Two months after the jihadist attack in which staff at the French satirical weekly Charlie Hebdo were murdered, a split has emerged in the newsroom over the nearly 30 million euros received since the killings.
Eleven staff members have called for all employees to become equal shareholders in the magazine, setting them up for a battle with the current management.
Charlie Hebdo is currently 40 per cent owned by the parents of Charb, the former director of the magazine who was killed in the January 7 attacks, 40 per cent by cartoonist Riss, who is recovering in hospital from shoulder wounds and 20 per cent by joint manager Eric Portheault.
But one of the Charlie Hebdo journalists, Laurent Leger, stunned the editorial conference on Wednesday by announcing the creation of a group to open talks on an equal division of the magazine’s capital.

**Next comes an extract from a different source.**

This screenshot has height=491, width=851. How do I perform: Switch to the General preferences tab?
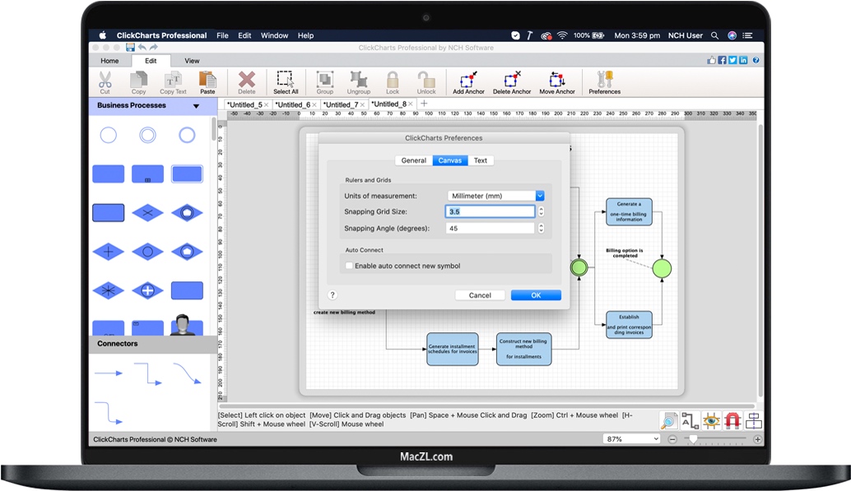tap(414, 160)
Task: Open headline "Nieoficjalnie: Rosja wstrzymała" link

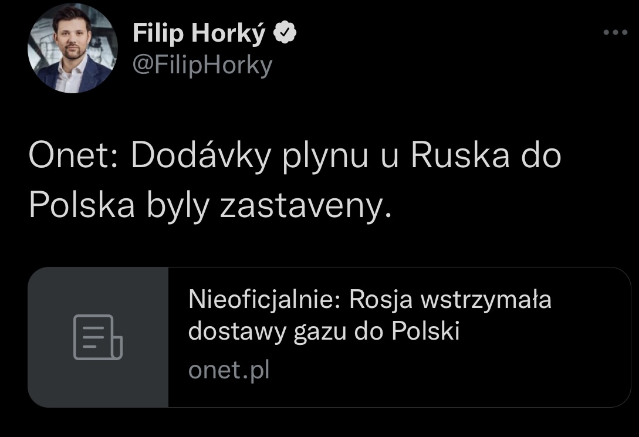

The group includes Patrick Pelloux, a Charlie Hebdo columnist who provided one of the most powerful images from a Paris march against terrorism four days after the attacks when he fell sobbing into the arms of President Francois Hollande.
Until the attacks, Charlie Hebdo was teetering on the verge of bankruptcy and was selling only around 30,000 copies a week.
But a “survivors’ issue” published a week after the attacks flew off the shelves and ended up selling seven million copies.
In addition, the magazine was also inundated with donations as it became a symbol of free speech and the Twitter hashtag #jesuischarlie became known worldwide.
The attack was the first wave in a series of killings to rock the French capital. Amedy Coulibaly shot dead a policewoman the day after and then killed four Jews in a kosher supermarket.